Now I'm sure this would be child's play for a dedicated programmer, but using Javascript to pull out particular elements as they're defined with CSS when I don't necessarily know what those elements even are was totally new for me.
I was indeed able to figure it out, probably in about an hour. Certainly in less than two. I realized, too, that I could apply the same idea to another webcomic which posed a similar set of challenges.
And the entire time I was in the code, I was making tweaks and adjustments to other comics I already had in place. Minor alignment and sizing issues, for the most part. All in all, I think I spent about three hours on things.
With the end result that it would save me maybe five or ten seconds a week maybe?
Which, if I'm mathing properly here, equates to being time-efficient if I save that full ten seconds every week for about twenty years.
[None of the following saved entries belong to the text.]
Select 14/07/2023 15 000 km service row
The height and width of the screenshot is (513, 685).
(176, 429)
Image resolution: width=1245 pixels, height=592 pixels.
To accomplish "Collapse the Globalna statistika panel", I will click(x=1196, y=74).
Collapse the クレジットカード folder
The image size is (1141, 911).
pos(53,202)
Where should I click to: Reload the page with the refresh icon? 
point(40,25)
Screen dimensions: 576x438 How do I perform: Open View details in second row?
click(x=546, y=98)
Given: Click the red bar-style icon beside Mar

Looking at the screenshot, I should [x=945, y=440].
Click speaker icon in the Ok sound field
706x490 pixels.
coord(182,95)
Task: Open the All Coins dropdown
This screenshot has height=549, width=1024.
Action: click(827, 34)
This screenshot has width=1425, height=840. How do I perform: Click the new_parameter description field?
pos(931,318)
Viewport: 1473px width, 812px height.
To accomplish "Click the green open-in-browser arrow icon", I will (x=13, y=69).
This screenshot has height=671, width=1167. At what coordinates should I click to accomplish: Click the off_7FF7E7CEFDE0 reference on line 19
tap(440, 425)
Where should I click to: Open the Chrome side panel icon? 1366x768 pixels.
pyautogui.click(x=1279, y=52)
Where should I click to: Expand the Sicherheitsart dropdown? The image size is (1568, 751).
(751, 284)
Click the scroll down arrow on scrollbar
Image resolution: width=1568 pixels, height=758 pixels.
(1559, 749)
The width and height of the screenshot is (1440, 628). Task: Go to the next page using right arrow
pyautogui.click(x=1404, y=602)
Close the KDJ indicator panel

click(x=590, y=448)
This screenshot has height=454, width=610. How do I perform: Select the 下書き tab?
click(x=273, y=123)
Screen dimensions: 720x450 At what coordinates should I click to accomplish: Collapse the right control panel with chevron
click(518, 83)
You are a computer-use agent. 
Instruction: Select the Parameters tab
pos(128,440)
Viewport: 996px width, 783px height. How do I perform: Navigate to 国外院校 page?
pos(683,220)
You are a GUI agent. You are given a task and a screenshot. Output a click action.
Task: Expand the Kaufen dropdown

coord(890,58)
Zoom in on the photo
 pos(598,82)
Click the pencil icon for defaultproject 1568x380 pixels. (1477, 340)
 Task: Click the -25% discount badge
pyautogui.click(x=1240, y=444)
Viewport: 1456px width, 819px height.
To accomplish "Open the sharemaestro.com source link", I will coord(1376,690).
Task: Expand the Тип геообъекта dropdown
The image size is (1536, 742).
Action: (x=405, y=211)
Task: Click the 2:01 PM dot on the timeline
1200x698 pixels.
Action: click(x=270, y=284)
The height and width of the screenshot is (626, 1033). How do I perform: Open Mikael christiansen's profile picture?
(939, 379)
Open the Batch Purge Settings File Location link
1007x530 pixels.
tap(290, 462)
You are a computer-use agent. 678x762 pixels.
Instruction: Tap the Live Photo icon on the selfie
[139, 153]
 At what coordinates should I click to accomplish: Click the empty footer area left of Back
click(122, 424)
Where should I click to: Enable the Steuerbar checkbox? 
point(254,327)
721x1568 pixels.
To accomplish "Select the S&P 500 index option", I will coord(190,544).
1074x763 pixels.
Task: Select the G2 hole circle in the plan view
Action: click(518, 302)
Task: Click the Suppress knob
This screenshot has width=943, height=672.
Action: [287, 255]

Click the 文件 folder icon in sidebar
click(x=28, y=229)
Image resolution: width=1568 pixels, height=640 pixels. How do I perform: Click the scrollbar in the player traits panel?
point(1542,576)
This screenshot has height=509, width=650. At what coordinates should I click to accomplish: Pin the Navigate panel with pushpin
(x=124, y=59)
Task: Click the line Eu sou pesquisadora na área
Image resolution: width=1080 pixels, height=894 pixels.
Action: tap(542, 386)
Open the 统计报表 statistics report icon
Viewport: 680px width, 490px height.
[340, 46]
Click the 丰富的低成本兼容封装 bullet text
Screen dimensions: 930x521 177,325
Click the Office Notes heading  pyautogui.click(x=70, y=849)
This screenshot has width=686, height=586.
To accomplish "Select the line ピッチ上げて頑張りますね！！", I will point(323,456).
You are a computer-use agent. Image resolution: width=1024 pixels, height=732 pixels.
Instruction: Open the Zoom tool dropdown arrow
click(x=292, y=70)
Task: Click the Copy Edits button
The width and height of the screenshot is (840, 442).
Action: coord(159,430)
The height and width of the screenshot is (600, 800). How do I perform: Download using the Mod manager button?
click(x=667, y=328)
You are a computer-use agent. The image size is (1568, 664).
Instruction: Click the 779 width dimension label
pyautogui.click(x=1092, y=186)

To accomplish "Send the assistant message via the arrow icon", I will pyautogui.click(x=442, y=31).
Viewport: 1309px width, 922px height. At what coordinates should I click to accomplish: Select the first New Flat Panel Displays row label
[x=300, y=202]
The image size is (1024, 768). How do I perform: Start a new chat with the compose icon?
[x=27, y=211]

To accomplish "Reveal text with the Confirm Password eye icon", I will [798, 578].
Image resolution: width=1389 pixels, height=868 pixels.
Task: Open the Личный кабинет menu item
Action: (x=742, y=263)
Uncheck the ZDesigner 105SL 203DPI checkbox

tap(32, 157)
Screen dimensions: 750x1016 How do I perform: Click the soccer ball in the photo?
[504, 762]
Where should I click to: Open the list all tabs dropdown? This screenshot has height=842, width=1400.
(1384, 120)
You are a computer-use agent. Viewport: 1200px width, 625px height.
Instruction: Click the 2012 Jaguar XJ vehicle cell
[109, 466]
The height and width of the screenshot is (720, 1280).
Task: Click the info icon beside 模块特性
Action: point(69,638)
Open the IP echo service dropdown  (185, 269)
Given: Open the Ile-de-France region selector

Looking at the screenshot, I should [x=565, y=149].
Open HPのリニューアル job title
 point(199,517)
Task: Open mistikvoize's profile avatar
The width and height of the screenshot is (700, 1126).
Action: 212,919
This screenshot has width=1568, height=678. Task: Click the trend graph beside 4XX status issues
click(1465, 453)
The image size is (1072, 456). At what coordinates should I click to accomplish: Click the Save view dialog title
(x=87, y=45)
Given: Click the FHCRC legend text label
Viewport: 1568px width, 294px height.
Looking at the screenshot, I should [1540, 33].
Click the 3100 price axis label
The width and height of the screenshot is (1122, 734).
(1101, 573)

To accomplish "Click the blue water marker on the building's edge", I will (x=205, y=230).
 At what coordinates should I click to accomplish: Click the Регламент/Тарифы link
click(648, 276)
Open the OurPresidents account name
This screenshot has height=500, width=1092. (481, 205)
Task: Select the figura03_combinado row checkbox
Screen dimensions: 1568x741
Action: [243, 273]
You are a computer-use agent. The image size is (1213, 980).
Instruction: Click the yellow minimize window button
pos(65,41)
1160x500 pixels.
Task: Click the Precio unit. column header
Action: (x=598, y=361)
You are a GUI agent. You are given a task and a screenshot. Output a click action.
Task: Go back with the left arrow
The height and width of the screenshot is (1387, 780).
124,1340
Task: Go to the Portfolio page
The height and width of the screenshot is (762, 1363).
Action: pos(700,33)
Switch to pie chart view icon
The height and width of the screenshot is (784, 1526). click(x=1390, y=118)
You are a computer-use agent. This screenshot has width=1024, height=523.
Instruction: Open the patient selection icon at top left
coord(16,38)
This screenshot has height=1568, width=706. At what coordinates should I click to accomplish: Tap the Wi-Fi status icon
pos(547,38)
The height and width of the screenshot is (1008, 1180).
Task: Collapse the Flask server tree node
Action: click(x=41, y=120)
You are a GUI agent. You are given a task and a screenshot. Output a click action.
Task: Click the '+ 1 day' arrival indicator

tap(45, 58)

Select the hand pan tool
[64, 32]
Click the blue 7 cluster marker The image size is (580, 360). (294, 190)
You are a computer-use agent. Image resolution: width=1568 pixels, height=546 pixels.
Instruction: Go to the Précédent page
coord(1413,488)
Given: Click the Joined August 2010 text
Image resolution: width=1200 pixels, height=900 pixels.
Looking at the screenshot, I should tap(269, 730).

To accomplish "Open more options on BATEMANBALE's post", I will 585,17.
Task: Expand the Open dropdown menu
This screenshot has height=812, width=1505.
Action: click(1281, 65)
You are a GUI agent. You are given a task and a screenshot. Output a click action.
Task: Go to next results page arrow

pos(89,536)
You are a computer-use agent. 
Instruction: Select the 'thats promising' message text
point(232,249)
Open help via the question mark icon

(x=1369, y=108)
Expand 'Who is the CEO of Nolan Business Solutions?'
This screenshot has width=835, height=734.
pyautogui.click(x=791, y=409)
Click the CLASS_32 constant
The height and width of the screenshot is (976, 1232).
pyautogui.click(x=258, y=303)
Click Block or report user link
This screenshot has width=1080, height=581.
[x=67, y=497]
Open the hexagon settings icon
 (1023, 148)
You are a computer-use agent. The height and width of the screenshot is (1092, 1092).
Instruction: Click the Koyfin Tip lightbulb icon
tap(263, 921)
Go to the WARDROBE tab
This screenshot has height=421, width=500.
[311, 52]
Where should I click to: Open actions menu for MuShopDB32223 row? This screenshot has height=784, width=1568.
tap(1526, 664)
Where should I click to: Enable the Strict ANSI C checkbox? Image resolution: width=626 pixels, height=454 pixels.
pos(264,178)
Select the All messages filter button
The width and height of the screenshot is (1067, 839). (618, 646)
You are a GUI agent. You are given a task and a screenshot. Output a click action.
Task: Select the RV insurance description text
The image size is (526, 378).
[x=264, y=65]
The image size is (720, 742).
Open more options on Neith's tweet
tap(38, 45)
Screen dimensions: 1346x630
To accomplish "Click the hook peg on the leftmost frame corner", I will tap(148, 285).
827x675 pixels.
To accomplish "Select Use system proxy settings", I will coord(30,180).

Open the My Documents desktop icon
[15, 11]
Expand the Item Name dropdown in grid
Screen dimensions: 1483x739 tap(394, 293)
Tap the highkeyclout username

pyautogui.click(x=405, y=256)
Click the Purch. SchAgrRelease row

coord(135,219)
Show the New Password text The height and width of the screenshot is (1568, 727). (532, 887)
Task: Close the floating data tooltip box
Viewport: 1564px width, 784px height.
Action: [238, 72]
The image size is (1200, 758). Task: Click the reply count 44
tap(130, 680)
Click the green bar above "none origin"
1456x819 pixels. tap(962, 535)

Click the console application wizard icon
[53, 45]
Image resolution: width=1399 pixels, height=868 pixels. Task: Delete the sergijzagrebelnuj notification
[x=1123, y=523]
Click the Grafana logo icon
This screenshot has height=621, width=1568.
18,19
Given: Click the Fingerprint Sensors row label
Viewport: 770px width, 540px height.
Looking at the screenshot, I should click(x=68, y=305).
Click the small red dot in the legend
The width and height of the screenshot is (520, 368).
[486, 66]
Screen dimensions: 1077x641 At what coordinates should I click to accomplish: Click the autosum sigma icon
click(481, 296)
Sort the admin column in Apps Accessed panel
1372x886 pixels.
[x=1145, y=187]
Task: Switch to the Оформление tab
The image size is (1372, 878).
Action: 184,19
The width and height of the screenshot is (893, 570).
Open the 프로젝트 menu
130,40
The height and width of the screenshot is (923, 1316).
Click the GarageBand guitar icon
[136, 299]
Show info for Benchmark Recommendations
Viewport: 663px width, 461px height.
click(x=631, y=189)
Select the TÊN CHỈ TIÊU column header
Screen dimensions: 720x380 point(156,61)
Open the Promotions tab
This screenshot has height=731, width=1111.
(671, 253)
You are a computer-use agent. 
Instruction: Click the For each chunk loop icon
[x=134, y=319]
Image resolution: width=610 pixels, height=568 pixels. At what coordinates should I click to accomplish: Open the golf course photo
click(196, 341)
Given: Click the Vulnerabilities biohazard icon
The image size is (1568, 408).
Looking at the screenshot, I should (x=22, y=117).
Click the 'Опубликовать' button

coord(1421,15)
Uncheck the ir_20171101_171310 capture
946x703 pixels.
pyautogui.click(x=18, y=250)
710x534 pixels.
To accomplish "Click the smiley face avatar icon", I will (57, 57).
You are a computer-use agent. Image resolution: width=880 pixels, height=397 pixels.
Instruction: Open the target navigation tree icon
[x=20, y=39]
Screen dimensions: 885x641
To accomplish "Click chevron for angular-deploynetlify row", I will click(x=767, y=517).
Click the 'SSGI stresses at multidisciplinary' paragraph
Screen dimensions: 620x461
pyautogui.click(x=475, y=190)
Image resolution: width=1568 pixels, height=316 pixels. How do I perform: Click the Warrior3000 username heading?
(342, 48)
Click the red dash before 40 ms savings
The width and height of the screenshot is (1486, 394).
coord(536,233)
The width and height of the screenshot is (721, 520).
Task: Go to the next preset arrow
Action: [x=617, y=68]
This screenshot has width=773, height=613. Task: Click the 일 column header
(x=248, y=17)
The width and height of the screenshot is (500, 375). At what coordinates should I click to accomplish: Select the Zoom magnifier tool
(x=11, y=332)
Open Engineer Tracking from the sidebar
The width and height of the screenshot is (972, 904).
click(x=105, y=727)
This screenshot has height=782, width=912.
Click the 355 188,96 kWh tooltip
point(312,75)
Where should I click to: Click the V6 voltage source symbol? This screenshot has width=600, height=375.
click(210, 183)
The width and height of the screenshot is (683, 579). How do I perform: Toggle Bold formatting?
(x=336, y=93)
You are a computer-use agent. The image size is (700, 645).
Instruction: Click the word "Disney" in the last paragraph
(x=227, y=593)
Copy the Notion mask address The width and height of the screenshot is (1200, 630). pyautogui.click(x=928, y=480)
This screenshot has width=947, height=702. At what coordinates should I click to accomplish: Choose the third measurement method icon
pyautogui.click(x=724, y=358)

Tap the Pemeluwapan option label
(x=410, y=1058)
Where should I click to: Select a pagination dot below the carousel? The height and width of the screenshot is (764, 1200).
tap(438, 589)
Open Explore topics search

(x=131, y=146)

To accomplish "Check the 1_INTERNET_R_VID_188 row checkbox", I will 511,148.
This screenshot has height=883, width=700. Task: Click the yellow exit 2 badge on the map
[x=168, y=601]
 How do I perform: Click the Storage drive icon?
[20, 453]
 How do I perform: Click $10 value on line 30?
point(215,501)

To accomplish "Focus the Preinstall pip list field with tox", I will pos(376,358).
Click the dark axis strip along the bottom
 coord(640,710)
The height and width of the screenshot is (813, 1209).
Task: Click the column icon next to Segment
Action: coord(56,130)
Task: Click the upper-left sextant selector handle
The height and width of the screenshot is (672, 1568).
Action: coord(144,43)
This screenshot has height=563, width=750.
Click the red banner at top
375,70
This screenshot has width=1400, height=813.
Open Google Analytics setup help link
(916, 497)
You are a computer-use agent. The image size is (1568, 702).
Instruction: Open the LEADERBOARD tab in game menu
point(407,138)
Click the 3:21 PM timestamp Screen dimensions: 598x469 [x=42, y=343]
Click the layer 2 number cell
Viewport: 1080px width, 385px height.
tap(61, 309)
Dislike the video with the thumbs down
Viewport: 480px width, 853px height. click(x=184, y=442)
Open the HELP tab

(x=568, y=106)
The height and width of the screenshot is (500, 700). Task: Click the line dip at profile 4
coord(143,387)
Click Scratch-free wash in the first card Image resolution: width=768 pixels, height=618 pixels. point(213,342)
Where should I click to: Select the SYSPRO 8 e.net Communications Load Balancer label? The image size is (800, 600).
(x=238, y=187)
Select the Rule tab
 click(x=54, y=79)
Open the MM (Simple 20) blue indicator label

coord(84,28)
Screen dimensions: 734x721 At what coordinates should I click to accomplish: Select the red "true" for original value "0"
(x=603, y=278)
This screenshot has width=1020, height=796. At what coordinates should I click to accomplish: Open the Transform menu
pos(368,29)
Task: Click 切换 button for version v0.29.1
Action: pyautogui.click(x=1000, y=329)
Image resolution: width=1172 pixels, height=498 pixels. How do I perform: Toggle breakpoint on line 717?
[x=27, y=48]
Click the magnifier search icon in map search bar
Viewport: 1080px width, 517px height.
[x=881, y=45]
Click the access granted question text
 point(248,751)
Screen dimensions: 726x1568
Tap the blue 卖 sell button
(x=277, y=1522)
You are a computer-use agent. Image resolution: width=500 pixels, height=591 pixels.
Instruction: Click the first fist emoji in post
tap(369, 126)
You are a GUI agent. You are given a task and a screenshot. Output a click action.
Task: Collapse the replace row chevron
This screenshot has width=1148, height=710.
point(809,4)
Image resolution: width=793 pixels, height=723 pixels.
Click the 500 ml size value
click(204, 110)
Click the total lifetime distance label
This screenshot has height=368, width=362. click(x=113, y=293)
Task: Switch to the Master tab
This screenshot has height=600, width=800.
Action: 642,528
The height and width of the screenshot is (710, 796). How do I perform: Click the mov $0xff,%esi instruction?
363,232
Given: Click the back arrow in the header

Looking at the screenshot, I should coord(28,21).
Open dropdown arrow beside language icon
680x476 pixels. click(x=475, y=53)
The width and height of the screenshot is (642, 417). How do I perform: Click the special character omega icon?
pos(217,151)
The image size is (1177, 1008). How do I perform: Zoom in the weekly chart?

But my point with doing that is NOT to be efficient with my time. I mean, yes, I do not want to spend any time in the morning trying to manually go through a list of fifty-ish comics, which may or may not be updated that day, before I've even gotten through my first coffee of the day. So the end result of having all these comics automatically updating on a single page, automatically hiding ones that have not seen an update that day, so all I need to do is scroll through them is something that makes it easier for me to keep up with various comics I enjoy. But that's not my overall end result. My overall end result is having learned more about coding than I knew previously. It's having gone through the process of sorting out what works and what doesn't and why. I could sit down and read some book or website talking about all these elements I'm using, or I could watch videos on the subject easily enough. But that would all remain just theoretical for me. Working on a comics page -- finding actual, at least reasonably practical, solutions for an actual page I want to use on a daily basis -- puts down for me a definite goal to work towards and having to figure these solutions out means that I have a better/more practical understanding of how those operations work. Which means I'll remember them.
The end goal isn't comics. Comics are just the means by which I'm educating myself. Comics make that learning process more entertaining and more satisfying, but they're not the goal themselves.